Wednesday, January 29, 2014

MacGyver Would be Proud...If He Knit

Not too long ago, I made a hat.  This one, the Lillehammer hat from YarnZombie.  I used essentially the same colors, but reversed the light and dark and used red instead of the chartreuse-y green.  My version looked like this:


I used three colors of Cascade Superwash DK.  I don't have the color numbers, but it's black, a light gray and red.  My version also started with a provisional cast-on and a 3" hem that is turned to the inside to add another layer of wooly warmth over the ears.  I took out the provisional cast on and did a K2TOG to attach the hem to the hat so I wouldn't have to sew it down later.  (You'll be able to see more of that in a minute.)

So, being the polite gentleman that the recipient is, he put it on and declared it "Perfect!"  And then the cold weather, the dreaded "Arctic Vortex" hit this part of the country.  Now, I love the cold.  My definition of truly cold weather is going outside and taking a deep inhale through the nose only to have your nostrils freeze together.  That's when I start thinking about a hat and zipping up my coat.  It was that cold.  

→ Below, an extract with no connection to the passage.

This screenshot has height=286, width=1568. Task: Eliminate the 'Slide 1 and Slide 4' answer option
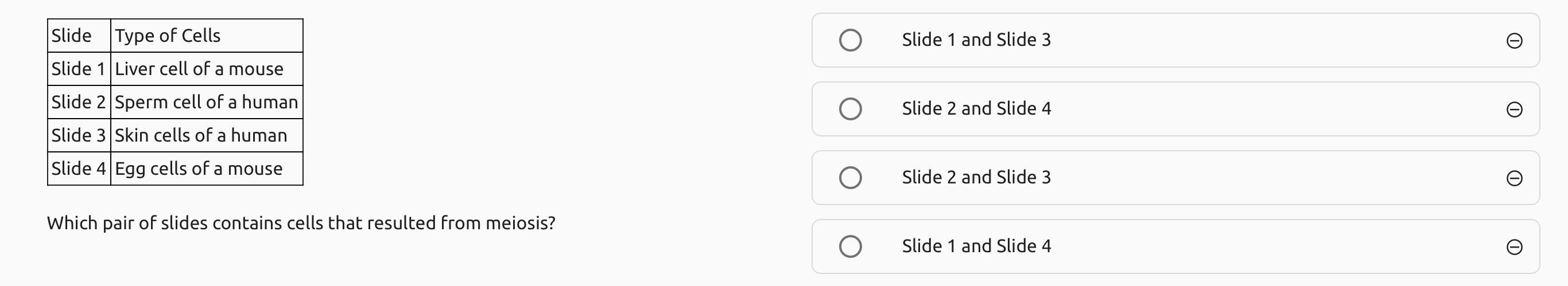click(x=1514, y=246)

But the hat did not make an appearance.  I was a bit crushed curious about this, so I asked.  He told me it was just a little too short and didn't quite cover all of his ears, and he didn't like to have cold ears.  

Back to the drawing board.  I didn't want to re-knit the whole thing.  I'm a bit lazy, and I'm trying to cross stuff off of my to-do list, not add finished things back on to it.  So, I channeled MacGyver.

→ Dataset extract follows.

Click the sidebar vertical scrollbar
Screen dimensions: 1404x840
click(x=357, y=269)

Now, this is where I could give you the long, drawn out version of the story about how a knitting friend and I joke around about being the "MacGyver of Knitting".  By that, we mean finding creative ways to get ourselves out of a knitting nightmare we have managed to get ourselves into.  A weird extra triangle on the edge of your huge entrelac shawl, that you noticed just now but is 4 rows back? Fold it into a triangle & stitch it down.  Nobody will ever know.  Changed the gauge of your project and now the neckline is funny?  Run that sucker through a serger.  It will never show from the front.  Like that.  The problem gets solved and nobody gets hurt.  Soooo--

I snipped the black purl row that was the turning ridge for the hem and put the hem and outside hat stitches each on their own circular needles.



Then I attached a ball of the leftover red yarn and made the hem longer.  When it was long enough, I connected the black yarn, did my purl row to turn it, and then knit a longer ribbing in black.  I couldn't find any of the gray, so the two color rib was eliminated.  I knit the rib longer than the pattern said, and then added enough rows to make the outside length of the hat long enough to cover the deeper hem.  One really long row of kitchener stitch in the black yarn later and VOILA!  

A finished hat that was MacGyvered into submission to keep a pair of tender ear lobes roasty toasty in the cold and...





you can't tell the extra work was done on it unless you look really, really close.  And nobody got hurt in the process.  

While it's a nifty trick to pull off, I really don't want to do that much Kitchener stitch ever again.  

Really.  But I think MacGyver would be proud.